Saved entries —
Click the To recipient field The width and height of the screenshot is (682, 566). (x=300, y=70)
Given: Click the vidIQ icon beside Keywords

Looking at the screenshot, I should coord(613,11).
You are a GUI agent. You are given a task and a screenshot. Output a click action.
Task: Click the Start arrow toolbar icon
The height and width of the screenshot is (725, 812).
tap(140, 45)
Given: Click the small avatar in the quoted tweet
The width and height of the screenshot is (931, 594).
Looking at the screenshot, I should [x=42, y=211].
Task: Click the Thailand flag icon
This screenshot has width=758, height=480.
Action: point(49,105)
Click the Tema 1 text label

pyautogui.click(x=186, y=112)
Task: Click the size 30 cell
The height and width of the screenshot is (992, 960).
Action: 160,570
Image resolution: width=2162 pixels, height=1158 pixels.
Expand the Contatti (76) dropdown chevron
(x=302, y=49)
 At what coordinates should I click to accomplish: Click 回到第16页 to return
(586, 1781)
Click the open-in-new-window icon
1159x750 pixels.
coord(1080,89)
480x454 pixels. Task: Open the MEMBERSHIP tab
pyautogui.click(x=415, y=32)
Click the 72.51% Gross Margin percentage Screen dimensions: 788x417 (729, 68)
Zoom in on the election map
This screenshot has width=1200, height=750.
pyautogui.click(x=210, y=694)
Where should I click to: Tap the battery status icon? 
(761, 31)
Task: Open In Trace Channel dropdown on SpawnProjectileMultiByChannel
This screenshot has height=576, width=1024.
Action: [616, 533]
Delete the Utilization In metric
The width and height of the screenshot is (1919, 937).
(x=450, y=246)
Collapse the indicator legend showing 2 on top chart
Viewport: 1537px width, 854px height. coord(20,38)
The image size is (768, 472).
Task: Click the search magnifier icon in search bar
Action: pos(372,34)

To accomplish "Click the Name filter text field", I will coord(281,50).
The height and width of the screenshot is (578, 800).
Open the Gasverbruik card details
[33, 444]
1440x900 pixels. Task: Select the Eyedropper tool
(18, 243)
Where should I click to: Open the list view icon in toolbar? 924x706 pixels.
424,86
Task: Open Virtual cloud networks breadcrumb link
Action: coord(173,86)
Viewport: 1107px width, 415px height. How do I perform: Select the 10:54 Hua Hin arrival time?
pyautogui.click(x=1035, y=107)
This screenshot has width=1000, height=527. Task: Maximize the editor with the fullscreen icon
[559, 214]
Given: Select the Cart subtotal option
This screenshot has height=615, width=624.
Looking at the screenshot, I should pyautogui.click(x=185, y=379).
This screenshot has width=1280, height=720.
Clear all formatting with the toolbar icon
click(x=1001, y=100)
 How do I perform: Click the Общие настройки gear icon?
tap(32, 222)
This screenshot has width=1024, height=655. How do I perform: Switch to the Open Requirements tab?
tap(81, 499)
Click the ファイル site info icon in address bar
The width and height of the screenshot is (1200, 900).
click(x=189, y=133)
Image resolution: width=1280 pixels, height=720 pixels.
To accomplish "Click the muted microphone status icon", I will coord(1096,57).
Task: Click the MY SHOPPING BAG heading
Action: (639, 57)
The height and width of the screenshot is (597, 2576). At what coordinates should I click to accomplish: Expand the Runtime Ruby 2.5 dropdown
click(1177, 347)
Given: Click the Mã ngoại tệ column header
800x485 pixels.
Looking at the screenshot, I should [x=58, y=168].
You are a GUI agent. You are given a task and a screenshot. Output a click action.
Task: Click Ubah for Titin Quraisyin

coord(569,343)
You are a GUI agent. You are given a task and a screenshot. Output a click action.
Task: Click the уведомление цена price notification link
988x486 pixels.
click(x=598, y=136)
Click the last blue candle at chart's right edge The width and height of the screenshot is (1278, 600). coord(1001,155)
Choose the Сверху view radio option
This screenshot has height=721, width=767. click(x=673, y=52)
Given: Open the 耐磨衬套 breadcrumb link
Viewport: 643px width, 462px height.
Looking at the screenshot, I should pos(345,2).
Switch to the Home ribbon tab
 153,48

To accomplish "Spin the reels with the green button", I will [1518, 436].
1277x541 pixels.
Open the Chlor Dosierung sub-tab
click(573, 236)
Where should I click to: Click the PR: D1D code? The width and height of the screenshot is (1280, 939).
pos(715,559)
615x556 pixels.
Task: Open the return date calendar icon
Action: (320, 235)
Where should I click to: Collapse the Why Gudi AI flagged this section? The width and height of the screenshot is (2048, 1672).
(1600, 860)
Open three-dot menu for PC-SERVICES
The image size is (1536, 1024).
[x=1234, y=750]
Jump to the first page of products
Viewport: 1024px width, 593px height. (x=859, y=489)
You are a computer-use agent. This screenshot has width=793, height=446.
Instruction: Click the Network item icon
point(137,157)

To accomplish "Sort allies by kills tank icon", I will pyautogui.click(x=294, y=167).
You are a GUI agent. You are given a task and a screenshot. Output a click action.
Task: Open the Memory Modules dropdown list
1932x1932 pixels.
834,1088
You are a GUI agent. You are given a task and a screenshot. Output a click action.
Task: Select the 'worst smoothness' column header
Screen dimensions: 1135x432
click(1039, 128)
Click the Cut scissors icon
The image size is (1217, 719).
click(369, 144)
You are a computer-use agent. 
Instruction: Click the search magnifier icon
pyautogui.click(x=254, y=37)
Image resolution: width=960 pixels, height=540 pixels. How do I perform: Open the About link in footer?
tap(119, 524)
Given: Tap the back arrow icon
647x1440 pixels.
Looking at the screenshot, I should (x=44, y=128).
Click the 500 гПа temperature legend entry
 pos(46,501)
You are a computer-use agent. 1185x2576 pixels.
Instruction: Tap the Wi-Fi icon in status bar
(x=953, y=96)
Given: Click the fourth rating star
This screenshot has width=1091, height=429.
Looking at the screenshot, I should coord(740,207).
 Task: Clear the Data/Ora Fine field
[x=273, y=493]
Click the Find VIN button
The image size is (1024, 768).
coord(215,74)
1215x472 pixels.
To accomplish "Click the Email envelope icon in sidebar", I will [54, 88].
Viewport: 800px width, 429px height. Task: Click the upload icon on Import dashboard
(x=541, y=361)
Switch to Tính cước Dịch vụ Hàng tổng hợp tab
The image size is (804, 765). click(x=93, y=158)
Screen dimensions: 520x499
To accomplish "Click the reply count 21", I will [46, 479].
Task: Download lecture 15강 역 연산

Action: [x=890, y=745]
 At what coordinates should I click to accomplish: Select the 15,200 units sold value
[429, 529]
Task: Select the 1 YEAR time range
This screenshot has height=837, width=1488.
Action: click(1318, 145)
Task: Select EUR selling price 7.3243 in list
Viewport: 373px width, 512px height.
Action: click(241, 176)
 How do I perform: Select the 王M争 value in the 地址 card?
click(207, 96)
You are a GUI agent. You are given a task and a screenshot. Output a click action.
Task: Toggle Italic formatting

Task statement —
Reply with one number, the count of lines in the entries that hold the string "button".

Answer —
2